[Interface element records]
☆ ☆ ☆ ☆ ☆

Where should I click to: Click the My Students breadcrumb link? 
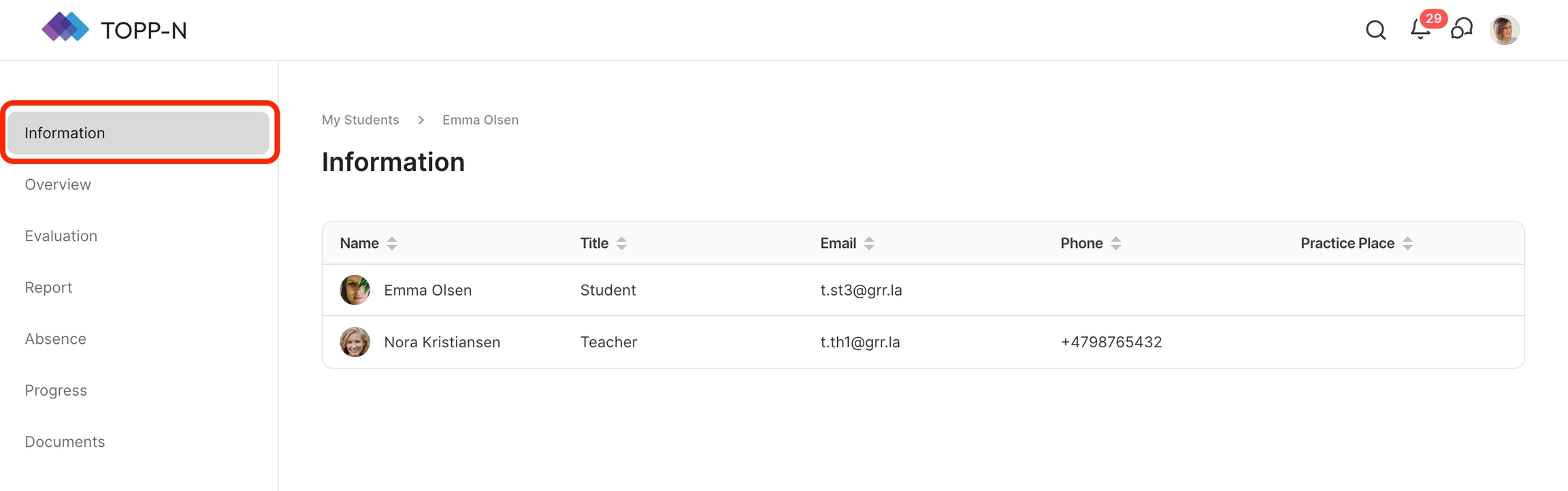(360, 120)
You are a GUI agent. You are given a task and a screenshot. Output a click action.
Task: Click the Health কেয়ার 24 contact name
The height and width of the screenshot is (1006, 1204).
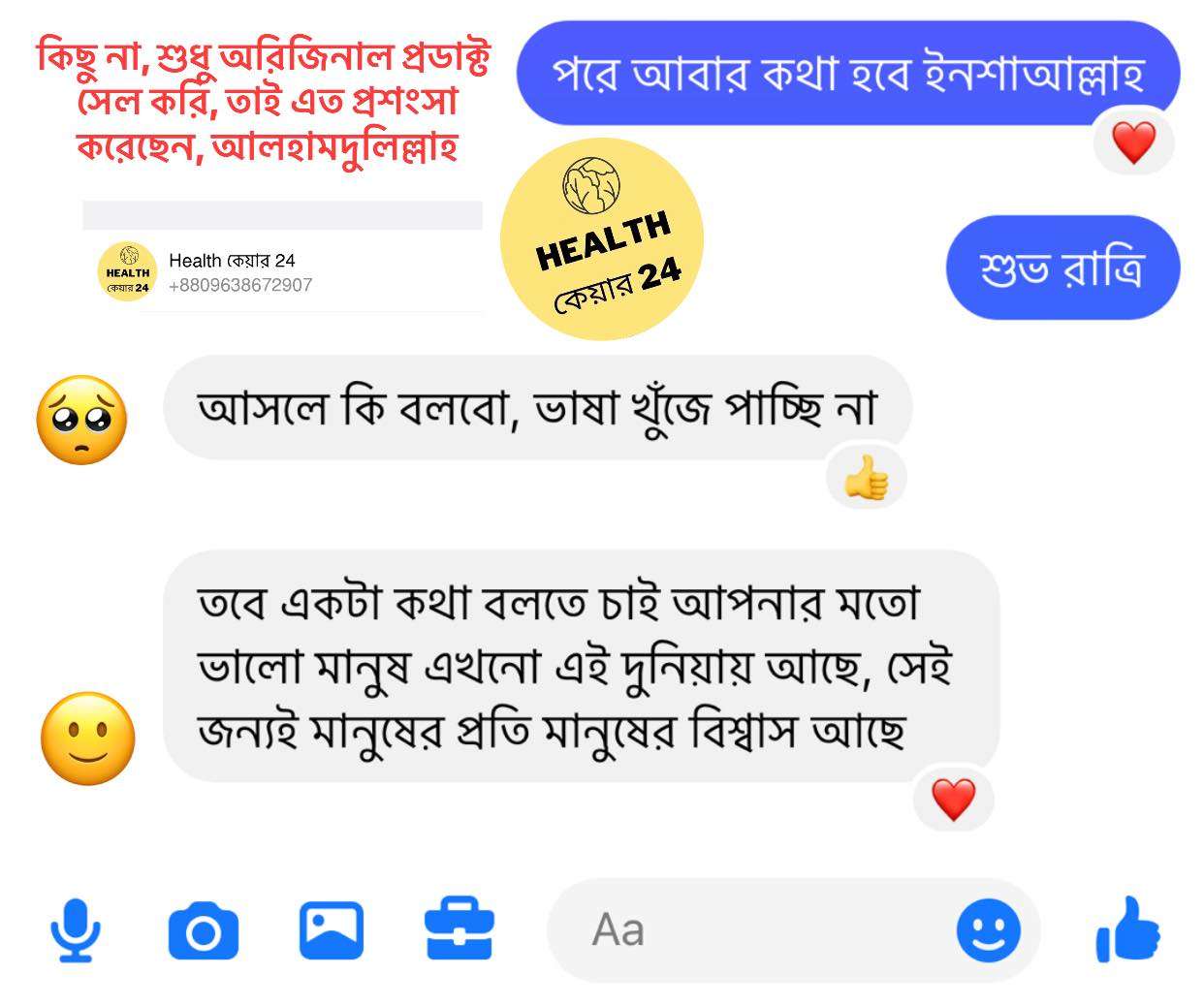click(x=232, y=260)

☆ ☆ ☆ ☆ ☆

* **The problem**: Express all of the records above as a two-column CSV with the header row instruction,location, one row per record. Put each record's text under instruction and its answer under location, wrap each field in double quotes, replace line breaks with spaces, and omit the pictures.

* **Complete answer**:
instruction,location
"Where should I click to: Click the My Students breadcrumb link?","(360, 120)"
"You are a GUI agent. You are given a task and a screenshot. Output a click action. Task: Click the Health কেয়ার 24 contact name The height and width of the screenshot is (1006, 1204).","click(x=232, y=260)"